I don't know about you, but I'm just completely mesmerized by the notion of power being "lowered" to 503 hp. Peak boost is "lowered" to 43.5 psi. Redline being "lowered" to 9,000 rpm. There are constant reminders of the massive feat that Lanzante and Cosworth are doing here to put an F1 engine in a road car and the achievement that it is to be able to drive a car powered by a (modified) F1 engine on the road.

The two main goals was to make it useable and flexible, hence the flat torque curve and lowered output and redline. Making an F1 engine last is no easy challenge. Even the new Mercedes AMG Project One will require rebuilds every 50,000 km (31,068.5 mi) according to Mercedes.


What About The Rest of The Car?

Attention didn't just go to the powertrain, as you'd expect. The suspension is all new using coilovers that Lanzante is tuning to make the car more forgiving but still retain the characteristic 911 handling. The brakes are likely to be all carbon cermaic. The tires are new Pirelli PZero 255/40/17 in the back and 225/40/17 in the front wrapped around the original 17" RUF wheels.

And Lanzante (unsurprisingly) wanted to bring weight down further so there are lightweight components throughout, chief of which are the hood and rear engine cover which are made out of carbon fibre. The doors skins are made out of aluminum. Combined with a 220 lb. (100 kg) saving due to the lighter engine, the car is said to be about 518 lb. (235 kg) lighter than the original, at a curb weight of 2,425 lb. (1,100 kg). If you've been paying attention, that gives it a power-to-weight ratio of 457 hp/tonne (4.82 lb./hp) - as close as makes no difference the same as 991 GT2 RS. Top speed? 200 mph.

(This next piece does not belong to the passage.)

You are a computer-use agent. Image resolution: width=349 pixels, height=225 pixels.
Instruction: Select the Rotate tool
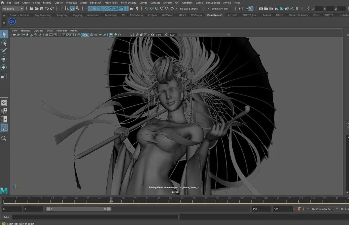click(4, 67)
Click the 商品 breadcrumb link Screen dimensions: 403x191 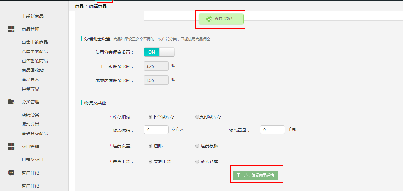(x=79, y=6)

Handling all that power is a G50/20 6-speed gearbox, which was used in the 993 generation 911. Lanzante is also fitting them with a limited-slip differential to manage power delivery. But there is a clear effort to make the car look as close to original as possible, concealing all the brilliant engineering underneath. That means only original Porsche colours and trims will be offered and, short of Recaro Pole Positions and custom gauges (including an awesome 10,000 rpm gauge), the interior looks period correct as well.


It'll Set You (very far) Back...

If you were expecting this to be expensive, you are absolutely correct. It'll cost you £1.095 million ($1.450 million USD) if you want one of them. And even if you have the money, you can't just phone Lanzante or visit their shop and buy one. Lanzante will hand pick the buyers who are more likely to drive and enjoy the car; take it to different events to showcase the work, much like what Ford has been doing with the new Ford GT.

But one thing Ford can't do is claim they have a winning F1 engine in the back. Not even Mercedes can claim that with the AMG Project One. This is because - as mentioned at the beginning - this car will use actual F1 engines that have raced. Lanzante is building 11 of them and all but 2 cars will use engines that have raced. Names like Niki Lauda and Alain Prost are among those who've driven one of the engines. Multiple of them had several podium finishes. The one on display is powered by an engine that can claim a Grand Prix win.


The fact that a relatively tiny team of two builders can achieve what a giant like Mercedes is trying to do is massively impressive. Of course, it doesn't hurt when such team includes the experience and collective knowledge of famed builders like Lanzante and Cosworth, but that just adds to the pedigree of the build. It is simply one of the coolest cars I have ever heard of. The end result is far greater than the sum of its parts and there will never be another car like it because Lanzante bought all the engines they could get from McLaren.

What do you think of it? Would you rather a far less expensive 911 restomod using a proper flat six or does this TAG-Porsche F1 V6 engine make it even more desirable?